Chapter 8

Instructors' Guide


Ch 1 Ch 2 Ch 3 Ch 4 Ch 5 Ch 6 Ch 7 Ch 8 Ch 9 Ch 10 Ch 11 Ch 12
  1. Control abstractions primarily affect the flow of control. Control abstractions were introduced to support a structured approach to algorithm design. A structured approach avoids the use of goto's, and instead employs if-statements and explicit while-statements. In contrast, data abstraction pertains to data structures and information hiding. Abstract data types may be realized as a collection of functions. Object-oriented languages, however, provide far better support for data abstraction. See slide 8-abstraction.
  2. The most obvious interpretation of objects (as algebras) is to regard each object state as an algebra. A state change for the object, then, results in a different algebra. Mathematically, the object may then be considered to live in a different world. See slide 8-objects.
  3. Types contribute primarily to the reliability of systems. See slide 8-objectives.
  4. A data abstraction matrix, as shown in slide 8-decomposition, provides a powerful way to specify the properties of an abstract data type. Its realization by modules or objects reflects a choice for a particular decomposition, sacrificing the generality of the original matrix.
  5. The realization of an abstract data type as a module results in organizing the functionality of the type around the observers. For each observer, the result for the various generators is specified as a separate case. In contracts, objects may be regarded as specifying for each generator the value for the observer operation. As trade-offs we have that objects behave comparatively better when extending the abstract data type with new generators, whereas the reverse seems to hold for extending an abstract data type with new observers.
  6. Types have a formal interpretation as the specification of constraints. Classes may be taken as templates for object creation, which is a far more pragmatic interpretation.

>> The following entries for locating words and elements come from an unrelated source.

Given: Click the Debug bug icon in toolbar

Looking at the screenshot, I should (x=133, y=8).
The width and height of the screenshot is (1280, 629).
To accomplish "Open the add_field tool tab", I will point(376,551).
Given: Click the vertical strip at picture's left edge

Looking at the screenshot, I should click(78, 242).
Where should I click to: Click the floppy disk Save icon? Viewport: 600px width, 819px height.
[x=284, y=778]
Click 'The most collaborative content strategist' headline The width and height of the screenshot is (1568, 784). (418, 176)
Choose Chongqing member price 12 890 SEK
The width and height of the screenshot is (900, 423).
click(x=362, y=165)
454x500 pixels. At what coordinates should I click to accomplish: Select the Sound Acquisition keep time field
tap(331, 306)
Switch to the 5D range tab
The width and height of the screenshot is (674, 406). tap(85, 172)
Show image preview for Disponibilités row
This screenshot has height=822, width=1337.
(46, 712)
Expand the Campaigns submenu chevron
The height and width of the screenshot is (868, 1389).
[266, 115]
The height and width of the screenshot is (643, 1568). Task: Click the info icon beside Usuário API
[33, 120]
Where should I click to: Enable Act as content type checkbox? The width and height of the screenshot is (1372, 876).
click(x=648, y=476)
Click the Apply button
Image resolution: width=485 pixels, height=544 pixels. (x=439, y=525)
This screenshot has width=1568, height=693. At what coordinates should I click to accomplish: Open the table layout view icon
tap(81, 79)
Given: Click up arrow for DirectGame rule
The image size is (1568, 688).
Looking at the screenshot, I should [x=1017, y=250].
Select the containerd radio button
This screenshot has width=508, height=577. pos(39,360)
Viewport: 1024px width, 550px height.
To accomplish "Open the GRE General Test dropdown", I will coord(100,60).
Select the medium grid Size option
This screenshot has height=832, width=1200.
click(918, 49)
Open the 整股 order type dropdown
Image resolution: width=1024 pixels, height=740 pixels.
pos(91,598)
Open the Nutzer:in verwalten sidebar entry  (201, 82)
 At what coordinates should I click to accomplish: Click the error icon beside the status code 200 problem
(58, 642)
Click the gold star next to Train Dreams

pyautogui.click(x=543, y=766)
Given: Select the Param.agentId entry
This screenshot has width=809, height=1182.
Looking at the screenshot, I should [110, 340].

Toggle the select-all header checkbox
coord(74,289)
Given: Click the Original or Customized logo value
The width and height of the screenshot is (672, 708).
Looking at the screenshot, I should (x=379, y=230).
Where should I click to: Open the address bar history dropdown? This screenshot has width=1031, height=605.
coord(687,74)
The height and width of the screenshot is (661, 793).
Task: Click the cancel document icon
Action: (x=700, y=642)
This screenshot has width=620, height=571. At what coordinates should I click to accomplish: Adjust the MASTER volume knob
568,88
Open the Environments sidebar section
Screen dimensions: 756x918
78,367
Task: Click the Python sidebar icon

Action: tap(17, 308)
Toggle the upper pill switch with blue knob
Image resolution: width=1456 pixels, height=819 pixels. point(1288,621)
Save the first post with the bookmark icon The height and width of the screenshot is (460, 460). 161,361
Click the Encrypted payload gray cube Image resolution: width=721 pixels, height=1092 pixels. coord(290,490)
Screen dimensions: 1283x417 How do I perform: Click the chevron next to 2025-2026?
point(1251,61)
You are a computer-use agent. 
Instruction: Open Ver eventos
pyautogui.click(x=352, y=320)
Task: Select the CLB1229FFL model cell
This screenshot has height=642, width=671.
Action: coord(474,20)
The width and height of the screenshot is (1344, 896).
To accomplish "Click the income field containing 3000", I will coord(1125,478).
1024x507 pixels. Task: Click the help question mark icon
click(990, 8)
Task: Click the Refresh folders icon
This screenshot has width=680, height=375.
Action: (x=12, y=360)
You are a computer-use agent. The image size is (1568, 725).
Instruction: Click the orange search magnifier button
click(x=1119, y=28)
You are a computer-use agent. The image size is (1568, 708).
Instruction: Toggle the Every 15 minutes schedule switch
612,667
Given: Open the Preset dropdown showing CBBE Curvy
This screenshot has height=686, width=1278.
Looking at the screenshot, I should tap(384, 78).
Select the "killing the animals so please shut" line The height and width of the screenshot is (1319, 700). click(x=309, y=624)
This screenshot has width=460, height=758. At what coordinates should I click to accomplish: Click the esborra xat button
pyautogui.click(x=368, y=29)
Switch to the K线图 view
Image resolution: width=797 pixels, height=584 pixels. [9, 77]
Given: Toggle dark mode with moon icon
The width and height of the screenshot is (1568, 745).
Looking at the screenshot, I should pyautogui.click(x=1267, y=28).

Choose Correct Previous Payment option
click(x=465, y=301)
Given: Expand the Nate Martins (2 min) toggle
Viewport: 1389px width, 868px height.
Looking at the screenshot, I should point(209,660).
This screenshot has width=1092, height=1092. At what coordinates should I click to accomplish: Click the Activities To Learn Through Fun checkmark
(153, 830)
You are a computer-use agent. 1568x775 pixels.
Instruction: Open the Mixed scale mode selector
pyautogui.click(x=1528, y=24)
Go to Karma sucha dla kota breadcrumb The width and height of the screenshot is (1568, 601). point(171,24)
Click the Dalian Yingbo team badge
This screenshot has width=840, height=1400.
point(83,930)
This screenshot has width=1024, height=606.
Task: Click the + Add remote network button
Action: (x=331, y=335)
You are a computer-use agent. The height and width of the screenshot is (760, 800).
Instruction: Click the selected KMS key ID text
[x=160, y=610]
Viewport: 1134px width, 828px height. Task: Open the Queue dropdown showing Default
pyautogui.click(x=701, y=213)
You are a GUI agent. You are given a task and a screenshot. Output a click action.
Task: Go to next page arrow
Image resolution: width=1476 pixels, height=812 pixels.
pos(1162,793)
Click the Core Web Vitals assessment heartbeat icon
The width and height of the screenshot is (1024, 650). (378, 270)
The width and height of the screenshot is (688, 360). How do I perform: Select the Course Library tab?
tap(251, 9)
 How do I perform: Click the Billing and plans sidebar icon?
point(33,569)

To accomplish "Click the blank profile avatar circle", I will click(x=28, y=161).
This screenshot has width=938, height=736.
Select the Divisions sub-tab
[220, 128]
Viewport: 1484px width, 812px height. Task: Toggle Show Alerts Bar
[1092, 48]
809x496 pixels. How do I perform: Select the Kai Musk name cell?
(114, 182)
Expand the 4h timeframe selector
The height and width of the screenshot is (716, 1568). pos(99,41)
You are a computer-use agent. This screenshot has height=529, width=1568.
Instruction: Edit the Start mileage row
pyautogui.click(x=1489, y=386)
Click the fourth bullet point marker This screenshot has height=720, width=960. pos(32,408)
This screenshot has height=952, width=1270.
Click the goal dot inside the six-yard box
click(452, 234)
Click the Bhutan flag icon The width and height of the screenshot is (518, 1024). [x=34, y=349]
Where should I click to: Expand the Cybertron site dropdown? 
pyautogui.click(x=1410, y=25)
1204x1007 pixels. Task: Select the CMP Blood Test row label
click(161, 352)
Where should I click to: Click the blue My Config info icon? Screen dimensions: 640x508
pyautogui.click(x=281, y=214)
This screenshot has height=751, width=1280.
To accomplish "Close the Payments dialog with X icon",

    Types may be specified in a syntactic way, semantically or purely pragmatically. In the latter case, the notion of types coincides with the notion of classes. Classes, clearly, may be regarded as an over-specification of the properties of a type. When regarded from a syntactic point of view, types specify too little. However, a purely syntactic specification allows for rigid type checking. The behavioral specification of types must be regarded as an ideal. Contracts as supported by Eiffel are one possible approximation of this ideal. See slide 8-classes and slide 8-refinement.

  7. Behaviorally compatible modifications are refinements that fully meet the substitutability requirement. Alternatives are signature compatible modifications, that are constrained only by syntactic requirements, and name compatible modifications that rely only on the method search algorithm employed, imposing even weaker constraints.